High employee engagement can be defined as a deep sense of ownership and involvement which is motivating and results in improved personal and business performance. What differentiates a highly engaged organisation from others is the fact that in a highly engaged company is that engagement is embedded into the rhythm of the business and it is not a one-time HR initiative.
Forum’s leadership research has found the best leaders affect employee engagement by doing three things:
- Building a positive team climate
The concept of climate comes from research done by George Litwin and Robert Stringer at Harvard. Their research sought to answer the question: How important are employees’ perceptions of what it feels like to work for an organisation to the performance of the business? They found that the factor that has the most significant impact on climate is how leaders manage their people.
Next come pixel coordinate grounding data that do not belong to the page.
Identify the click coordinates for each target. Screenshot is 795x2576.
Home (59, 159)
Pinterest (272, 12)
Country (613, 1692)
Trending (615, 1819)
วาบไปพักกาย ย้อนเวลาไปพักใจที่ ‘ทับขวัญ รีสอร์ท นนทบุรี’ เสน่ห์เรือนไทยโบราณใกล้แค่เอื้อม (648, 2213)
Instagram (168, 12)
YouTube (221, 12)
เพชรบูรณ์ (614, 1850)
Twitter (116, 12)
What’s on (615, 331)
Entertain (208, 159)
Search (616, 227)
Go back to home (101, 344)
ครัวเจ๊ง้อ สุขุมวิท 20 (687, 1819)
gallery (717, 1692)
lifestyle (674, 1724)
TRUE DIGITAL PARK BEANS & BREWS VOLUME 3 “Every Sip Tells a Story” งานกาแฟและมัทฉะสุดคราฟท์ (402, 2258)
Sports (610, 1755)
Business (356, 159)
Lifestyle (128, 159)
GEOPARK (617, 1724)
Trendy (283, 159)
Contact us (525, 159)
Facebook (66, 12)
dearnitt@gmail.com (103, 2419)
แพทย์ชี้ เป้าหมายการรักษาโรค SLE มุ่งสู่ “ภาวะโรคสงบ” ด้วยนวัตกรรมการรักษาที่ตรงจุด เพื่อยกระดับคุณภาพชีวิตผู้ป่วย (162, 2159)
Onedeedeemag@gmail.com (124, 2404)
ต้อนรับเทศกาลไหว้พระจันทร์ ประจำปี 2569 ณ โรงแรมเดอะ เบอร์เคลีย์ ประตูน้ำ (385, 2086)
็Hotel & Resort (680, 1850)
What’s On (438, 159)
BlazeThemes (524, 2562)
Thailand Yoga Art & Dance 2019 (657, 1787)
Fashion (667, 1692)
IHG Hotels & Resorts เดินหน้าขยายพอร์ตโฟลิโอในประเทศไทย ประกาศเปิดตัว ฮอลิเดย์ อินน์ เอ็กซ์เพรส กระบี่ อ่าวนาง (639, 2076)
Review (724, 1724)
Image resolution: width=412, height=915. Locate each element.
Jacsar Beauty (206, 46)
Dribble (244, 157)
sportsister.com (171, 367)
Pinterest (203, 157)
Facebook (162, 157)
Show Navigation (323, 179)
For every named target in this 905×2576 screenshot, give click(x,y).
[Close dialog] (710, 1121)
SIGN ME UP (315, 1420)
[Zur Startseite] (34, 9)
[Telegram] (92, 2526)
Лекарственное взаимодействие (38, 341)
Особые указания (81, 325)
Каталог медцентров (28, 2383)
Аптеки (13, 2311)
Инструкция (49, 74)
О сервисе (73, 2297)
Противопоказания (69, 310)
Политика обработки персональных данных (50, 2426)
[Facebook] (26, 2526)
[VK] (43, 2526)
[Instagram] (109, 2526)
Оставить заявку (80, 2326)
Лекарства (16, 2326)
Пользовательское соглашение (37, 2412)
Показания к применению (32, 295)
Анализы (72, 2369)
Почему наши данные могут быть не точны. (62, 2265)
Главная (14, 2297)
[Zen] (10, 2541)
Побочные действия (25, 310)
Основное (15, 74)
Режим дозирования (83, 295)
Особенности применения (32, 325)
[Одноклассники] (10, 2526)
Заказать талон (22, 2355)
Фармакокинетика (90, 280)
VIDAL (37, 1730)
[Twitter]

To build a strong positive climate, it is essential for leaders to ensure the employees understand the company’s overall goals and policies, and also the requirements of their own jobs. They need to demonstrate visible dedication to goal achievement by everyone, set the bar high and hold employees accountable to perform to those standards, whilst ensuring strong performance is acknowledged and rewarded. This then naturally links to the level of ownership employees feel towards their work and team.
- Demonstrating trust and credibility
Forum’s recent research found that trust in leaders around the globe is relatively low. On average, only 37 percent of employees said they trusted the leaders in their company to a “great” or “very great” extent, and an average of 25 percent said “not at all” or “to some degree.” This trust gap is critical because of the links we found between trust and engagement: high trust breeds engagement, which in turn drives business results.
Listening and understanding is a critical factor to build trust and leaders can do so by conducting skillful conversations, both formal and informal, and demonstrate empathy for employees’ concerns. Leaders should also act with integrity, show consistency in what they say and do, and do what they say they’ll do; make decisions that are consistent with the stated vision, strategy, and goals and hold themselves accountable. Great leaders give employees a voice in how work gets done by providing forums, both formal and informal, for idea-sharing or problem-solving and take action to implement strong, viable employee ideas.
- Understanding and responding to individual employee engagement need
People who are driven by accomplishment are most engaged in a workplace that allows them to see the results of their work every day. These employees can be frustrated with ambiguity, because they want to be clear that what they are doing is going to be productive.
The need for recognition is about the employee knowing that they are appreciated for the work they do and that their contributions matter. These are the people who light up when they receive praise, and on the flip side, they can start to feel insecure or even resentful if they feel they have gone above and beyond, and they don’t receive any recognition for that discretionary energy.
Employees with a high need for enjoyment take real pleasure in the work they do and the people they work with. These people believe the workplace can be a lively, upbeat place, and they often want to help make it so. They are not necessarily funny people, but they do have the perspective that work can and should be fun, and they can get really discouraged by rules that imply fun has no place in the workplace.
The need to advance is critical for the employee feeling as though they are being challenged and are moving ahead in their careers. These employees are the ones who ask for stretch assignments or even promotions.
For those who value belonging, this need is about doing satisfying, meaningful work with people who are like oneself. People who are high on this need want to work in a place where people appreciate working together and respect, trust, and help each other get things done.